I had to watch the 10-to-1 a few times to really dig it, and that’s not a bad thing! New employees are doing ice breakers during a meeting. Standard stuff, like gardening, painting, swimming, and having a twin sibling, until Greg (Hamm) announces that his “mom killed his dad naked on TV.” The TV show? Jackass, apparently. The whole group is shaken by this revelation, including Susan (Ashley Padilla), who can’t seem to remember a thing about herself, including her name. Her fun fact? “Being a woman.” Dismukes, playing the group leader Chris, was a great anchor in this sketch. Sometimes, the last gasp of the night doesn’t need to be shocking or alien. Thanks to Hamm’s charisma and an ensemble that’s bought in on the premise, “Icebreaker” was lights out.
Not Ready For Primetime Power Rankings
1. Bowen Yang No cast member had a no-doubt great night except Bowen, whose turn as Chen Biao and sketch lead in “New Parents” were highlights for me. I wasn’t sure how often we’d see Bowen alongside Hamm, at least in comparison to how involved he was in Gaga’s episode, but it was good seeing him active last night.

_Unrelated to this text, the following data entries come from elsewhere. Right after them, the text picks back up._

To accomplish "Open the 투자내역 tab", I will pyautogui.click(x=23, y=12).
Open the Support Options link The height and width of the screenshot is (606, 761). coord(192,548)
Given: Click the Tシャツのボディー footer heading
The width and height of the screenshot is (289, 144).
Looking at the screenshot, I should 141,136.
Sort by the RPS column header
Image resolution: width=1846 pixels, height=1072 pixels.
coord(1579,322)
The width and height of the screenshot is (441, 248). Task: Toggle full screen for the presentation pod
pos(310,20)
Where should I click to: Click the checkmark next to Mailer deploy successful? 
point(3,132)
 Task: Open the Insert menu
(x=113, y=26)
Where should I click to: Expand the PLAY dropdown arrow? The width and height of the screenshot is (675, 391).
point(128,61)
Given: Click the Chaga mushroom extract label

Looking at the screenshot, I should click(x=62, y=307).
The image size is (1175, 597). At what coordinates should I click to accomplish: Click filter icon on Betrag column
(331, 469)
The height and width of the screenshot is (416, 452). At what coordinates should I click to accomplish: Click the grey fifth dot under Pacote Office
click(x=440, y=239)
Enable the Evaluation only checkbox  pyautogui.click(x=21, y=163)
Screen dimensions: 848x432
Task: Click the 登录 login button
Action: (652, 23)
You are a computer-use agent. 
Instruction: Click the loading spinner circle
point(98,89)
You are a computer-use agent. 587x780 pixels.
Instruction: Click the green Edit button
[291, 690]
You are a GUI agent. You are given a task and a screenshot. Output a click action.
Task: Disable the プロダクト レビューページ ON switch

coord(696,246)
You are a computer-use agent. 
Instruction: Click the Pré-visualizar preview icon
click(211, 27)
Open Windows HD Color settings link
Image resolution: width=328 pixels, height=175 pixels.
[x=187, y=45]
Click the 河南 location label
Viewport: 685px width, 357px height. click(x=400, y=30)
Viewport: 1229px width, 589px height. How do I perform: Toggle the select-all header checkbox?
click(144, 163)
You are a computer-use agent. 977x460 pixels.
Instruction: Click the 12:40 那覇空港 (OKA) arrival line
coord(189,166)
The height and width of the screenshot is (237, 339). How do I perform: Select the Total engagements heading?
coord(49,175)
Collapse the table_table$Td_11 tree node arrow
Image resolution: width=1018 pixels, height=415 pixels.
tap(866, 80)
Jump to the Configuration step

2. Emil Wakim Call me crazy, but I really enjoyed Emil’s Update bit. He may have only been featured there and briefly in “Guess! The Correct! Answer!,” but I do love it when a cast member shows up on Update and just rambles as themselves. Few can pull it off, but Emil was up to task.
3. Sarah Sherman Granted, Sarah wasn’t super involved last night, but her Update bit as Dawn Altman worked well enough and she got a couple of good lines in during “New Parents.” And, JAJ even singled her out during the cold open! She was busy but nicely under the radar.
Goodnights
I hate to agree with Mr. Hamm, since recency bias often favors the bold, but Mad Men was definitely a better show than Succession.
SNL is off for a few weeks but will return May 3rd with host Quinta Brunson and musical guest Benson Boone, so we’ll catch you then. And that’s the way it is! Goodnight.